The allegations regarding the wet and cold conditions of the institution and the clothing issued to patients were found to be caused by circumstances not within Dr Ellery's responsibility, and, in any case, a state of affairs well preceding his appointment. The allegation regarding open-air bathing was found to be an appropriate and temporary arrangement during bathroom renovations, however Ellery was criticised for not arranging curtains for the protection of bathing patients. No evidence was put forth to substantiate the allegations relating to male-female intermingling and the presence of intoxicating liquor. The allegation that Dr Ellery told female staff improper or indecent stories was not proved because of a lack of evidence and the unavailability of the person to whom the stories were allegedly told.

Kelley, however, made criticisms of Dr Ellery which did not arise directly from the allegations, but which were rather "cognate matters". Such criticisms include that he should not have used chloroform to subdue a patient unwilling to undergo an otherwise legitimate and proper blood test, and that he should not have force-fed a patient solely for the purpose of demonstrating the appropriate technique to nurses.

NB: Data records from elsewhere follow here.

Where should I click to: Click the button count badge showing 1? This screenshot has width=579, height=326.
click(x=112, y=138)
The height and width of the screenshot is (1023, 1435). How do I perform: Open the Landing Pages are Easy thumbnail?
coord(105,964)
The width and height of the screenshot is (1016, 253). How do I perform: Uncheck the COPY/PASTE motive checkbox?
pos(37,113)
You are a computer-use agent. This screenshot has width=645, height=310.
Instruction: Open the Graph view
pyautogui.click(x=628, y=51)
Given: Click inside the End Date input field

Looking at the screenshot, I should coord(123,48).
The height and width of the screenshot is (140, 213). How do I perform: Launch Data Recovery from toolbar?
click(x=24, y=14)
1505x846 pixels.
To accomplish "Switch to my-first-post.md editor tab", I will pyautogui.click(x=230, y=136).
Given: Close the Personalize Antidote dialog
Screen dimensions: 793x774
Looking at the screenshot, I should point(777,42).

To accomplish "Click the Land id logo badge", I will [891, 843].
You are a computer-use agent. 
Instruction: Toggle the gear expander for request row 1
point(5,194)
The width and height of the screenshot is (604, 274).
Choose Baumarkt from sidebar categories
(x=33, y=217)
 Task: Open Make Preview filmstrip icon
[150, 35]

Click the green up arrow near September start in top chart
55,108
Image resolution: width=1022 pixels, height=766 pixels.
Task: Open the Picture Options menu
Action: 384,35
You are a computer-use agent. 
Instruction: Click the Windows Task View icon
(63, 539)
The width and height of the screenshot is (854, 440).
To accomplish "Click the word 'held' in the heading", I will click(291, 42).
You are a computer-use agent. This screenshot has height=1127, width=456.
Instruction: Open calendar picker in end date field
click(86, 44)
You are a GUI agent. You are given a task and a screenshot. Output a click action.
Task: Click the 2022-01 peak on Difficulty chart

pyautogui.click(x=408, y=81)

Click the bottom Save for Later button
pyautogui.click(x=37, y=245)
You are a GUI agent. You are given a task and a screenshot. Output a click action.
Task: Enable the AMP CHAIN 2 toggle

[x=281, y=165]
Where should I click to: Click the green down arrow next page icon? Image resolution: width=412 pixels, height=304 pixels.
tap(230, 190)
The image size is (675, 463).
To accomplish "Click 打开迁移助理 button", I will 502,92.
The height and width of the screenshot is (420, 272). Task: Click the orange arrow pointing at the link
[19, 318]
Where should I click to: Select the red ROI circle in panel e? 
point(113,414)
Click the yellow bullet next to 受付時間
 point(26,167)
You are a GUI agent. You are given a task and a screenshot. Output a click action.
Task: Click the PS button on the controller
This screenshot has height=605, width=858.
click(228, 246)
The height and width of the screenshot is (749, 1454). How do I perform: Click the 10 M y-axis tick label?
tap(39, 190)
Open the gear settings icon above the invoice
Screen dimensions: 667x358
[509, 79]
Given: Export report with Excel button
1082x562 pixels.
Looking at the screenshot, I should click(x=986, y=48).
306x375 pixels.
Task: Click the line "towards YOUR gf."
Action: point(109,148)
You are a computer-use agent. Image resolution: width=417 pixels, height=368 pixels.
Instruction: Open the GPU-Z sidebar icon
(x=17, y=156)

==== Conspiracy against Dr Ellery ====
Kelley said that there was insufficient evidence for him to find the existence of a conspiracy within the meaning of the criminal law, however, he found that:

1. There was an agreement amongst the staff to give accounts of certain events which were helpful to the furtherance of the complaints.
2. None of the staff present during the events complained of made known any complaint at the time of its occurrence.
3. Some time after all of the relevant events, informal meetings were held amongst staff in order to discuss and formulate allegations to be made against Dr Ellery.
4. The attitude of the nurses and attendants through the course of the royal commission changed from "more or less unconcern for the patients to a vigorous attack on Dr Ellery".
5. Attendants O'Grady, Roper, Myers, McDuff, and Sheehan all gave untruthful evidence to the commission, concocted to further the effect of their complaints against Dr Ellery, and did so knowing, due to their long service, that Dr Ellery was not responsible for many of the matters complained of.
6. There was no evidence whatever of any act of cruelty wilfully and deliberately practised by Dr Ellery on any patient.
7. The complaints were motivated by animosity and intended to displace Dr Ellery from his position.

=== Aftermath ===
The Argus reported on 27 November 1924 Ellery's "vindication" at the royal commission. However, the impact of the commission on Ellery's life was substantial. Despite his supposed exoneration, he was left with significant legal expenses which were not paid by the government. Following the royal commission, Ellery was transferred to Sunbury Asylum, a relatively rural location at the time.

==Children's Cottages==
From 1929 they became known as the "Children's Cottages, Kew" or alternatively "Kew Cottages Training Centre".

In April 1996, nine residents, all men and aged from 30 to 40, died in a fire. The two cottages, with a shared roof, had been housing 25 people at the time.

The institution was finally closed in July 2008, after the grounds were redeveloped from 2001 to October 2006.